[Work to be completed]
Retype the rows below without changes, starting at the line that contains "Open the References ribbon tab" and ending at the line that contains "[x=780, y=35]", both included.

[Records from a data collection]
## begin
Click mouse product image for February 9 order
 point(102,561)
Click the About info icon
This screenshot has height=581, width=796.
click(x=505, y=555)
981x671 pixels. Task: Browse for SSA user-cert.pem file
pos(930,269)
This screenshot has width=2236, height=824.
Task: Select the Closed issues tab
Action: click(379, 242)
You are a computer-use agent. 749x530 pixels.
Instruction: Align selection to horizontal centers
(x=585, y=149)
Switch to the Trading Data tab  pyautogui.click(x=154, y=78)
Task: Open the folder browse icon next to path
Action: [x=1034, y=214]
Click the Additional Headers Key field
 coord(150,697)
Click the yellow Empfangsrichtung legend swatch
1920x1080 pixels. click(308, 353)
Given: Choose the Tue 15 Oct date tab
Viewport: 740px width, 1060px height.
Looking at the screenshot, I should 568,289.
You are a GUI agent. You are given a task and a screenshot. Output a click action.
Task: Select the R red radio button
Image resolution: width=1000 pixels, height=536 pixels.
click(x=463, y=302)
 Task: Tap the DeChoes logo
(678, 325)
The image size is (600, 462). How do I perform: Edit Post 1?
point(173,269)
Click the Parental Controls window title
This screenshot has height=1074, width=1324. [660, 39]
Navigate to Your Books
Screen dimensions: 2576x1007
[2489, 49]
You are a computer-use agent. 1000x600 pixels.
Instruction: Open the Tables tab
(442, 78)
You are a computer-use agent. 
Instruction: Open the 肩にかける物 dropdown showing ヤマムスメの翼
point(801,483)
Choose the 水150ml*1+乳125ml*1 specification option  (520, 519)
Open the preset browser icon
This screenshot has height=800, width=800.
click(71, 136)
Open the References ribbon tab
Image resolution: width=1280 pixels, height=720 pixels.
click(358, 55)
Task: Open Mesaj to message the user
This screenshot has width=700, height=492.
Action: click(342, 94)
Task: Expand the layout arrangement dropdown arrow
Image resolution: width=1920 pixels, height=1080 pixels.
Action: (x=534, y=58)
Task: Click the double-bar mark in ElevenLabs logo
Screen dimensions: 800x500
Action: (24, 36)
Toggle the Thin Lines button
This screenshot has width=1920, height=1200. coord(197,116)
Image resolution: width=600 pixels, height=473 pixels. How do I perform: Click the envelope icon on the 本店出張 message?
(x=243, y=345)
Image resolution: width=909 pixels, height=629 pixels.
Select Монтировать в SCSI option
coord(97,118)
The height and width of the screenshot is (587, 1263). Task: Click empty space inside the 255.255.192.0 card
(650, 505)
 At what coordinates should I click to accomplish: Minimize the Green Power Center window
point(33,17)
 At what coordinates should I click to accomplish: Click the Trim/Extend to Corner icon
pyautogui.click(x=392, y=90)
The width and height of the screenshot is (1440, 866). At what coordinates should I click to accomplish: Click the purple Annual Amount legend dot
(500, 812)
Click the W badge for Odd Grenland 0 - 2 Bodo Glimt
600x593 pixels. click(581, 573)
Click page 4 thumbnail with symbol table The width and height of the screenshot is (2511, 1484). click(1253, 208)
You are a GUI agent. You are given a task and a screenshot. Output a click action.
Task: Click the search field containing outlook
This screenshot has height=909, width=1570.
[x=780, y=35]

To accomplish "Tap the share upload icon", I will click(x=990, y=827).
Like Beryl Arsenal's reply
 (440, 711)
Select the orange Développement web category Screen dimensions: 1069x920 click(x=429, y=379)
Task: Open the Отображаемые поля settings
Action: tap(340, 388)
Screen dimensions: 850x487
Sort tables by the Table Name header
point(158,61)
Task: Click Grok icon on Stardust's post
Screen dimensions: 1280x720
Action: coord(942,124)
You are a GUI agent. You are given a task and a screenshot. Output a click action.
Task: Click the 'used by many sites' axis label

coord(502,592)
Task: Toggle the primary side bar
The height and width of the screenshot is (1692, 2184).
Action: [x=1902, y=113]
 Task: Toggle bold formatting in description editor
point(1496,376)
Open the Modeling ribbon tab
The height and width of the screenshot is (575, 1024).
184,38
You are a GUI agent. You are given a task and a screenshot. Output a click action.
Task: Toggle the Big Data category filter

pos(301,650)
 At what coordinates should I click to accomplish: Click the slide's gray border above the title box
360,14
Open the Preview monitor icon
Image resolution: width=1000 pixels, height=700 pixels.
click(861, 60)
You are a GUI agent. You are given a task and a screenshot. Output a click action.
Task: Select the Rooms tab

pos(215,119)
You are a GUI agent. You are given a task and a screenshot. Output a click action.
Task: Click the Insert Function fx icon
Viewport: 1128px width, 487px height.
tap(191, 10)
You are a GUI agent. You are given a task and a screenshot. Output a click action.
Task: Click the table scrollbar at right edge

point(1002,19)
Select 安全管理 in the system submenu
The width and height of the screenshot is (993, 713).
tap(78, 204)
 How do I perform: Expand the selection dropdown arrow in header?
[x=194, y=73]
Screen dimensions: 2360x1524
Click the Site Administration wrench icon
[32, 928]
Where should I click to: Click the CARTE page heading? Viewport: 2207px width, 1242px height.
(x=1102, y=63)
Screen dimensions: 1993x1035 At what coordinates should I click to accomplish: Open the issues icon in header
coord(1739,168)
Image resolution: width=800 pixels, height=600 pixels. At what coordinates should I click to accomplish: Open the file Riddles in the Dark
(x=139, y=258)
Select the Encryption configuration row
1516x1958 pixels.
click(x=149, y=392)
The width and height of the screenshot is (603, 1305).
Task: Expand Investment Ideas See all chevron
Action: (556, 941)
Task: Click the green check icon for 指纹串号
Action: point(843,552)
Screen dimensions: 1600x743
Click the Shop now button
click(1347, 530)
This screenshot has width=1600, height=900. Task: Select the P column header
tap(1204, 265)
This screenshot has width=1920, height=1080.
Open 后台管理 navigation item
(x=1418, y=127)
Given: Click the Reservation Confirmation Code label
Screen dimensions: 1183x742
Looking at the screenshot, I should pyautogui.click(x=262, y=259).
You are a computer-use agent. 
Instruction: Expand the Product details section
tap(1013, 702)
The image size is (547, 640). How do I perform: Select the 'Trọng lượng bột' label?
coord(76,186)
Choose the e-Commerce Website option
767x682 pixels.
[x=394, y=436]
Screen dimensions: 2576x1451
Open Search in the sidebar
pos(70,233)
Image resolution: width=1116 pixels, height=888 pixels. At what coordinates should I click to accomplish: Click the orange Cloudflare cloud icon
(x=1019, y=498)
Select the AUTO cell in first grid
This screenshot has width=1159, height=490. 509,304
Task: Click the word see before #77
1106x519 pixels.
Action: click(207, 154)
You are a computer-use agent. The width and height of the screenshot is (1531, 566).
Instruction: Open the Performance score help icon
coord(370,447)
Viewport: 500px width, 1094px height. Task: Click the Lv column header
## end
[Reply to the exercise]
Open the References ribbon tab
Image resolution: width=1280 pixels, height=720 pixels.
click(358, 55)
Task: Open Mesaj to message the user
This screenshot has width=700, height=492.
Action: click(342, 94)
Task: Expand the layout arrangement dropdown arrow
Image resolution: width=1920 pixels, height=1080 pixels.
Action: (x=534, y=58)
Task: Click the double-bar mark in ElevenLabs logo
Screen dimensions: 800x500
Action: (24, 36)
Toggle the Thin Lines button
This screenshot has width=1920, height=1200. coord(197,116)
Image resolution: width=600 pixels, height=473 pixels. How do I perform: Click the envelope icon on the 本店出張 message?
(x=243, y=345)
Image resolution: width=909 pixels, height=629 pixels.
Select Монтировать в SCSI option
coord(97,118)
The height and width of the screenshot is (587, 1263). Task: Click empty space inside the 255.255.192.0 card
(650, 505)
 At what coordinates should I click to accomplish: Minimize the Green Power Center window
point(33,17)
 At what coordinates should I click to accomplish: Click the Trim/Extend to Corner icon
pyautogui.click(x=392, y=90)
The width and height of the screenshot is (1440, 866). At what coordinates should I click to accomplish: Click the purple Annual Amount legend dot
(500, 812)
Click the W badge for Odd Grenland 0 - 2 Bodo Glimt
600x593 pixels. click(581, 573)
Click page 4 thumbnail with symbol table The width and height of the screenshot is (2511, 1484). click(1253, 208)
You are a GUI agent. You are given a task and a screenshot. Output a click action.
Task: Click the search field containing outlook
This screenshot has height=909, width=1570.
[x=780, y=35]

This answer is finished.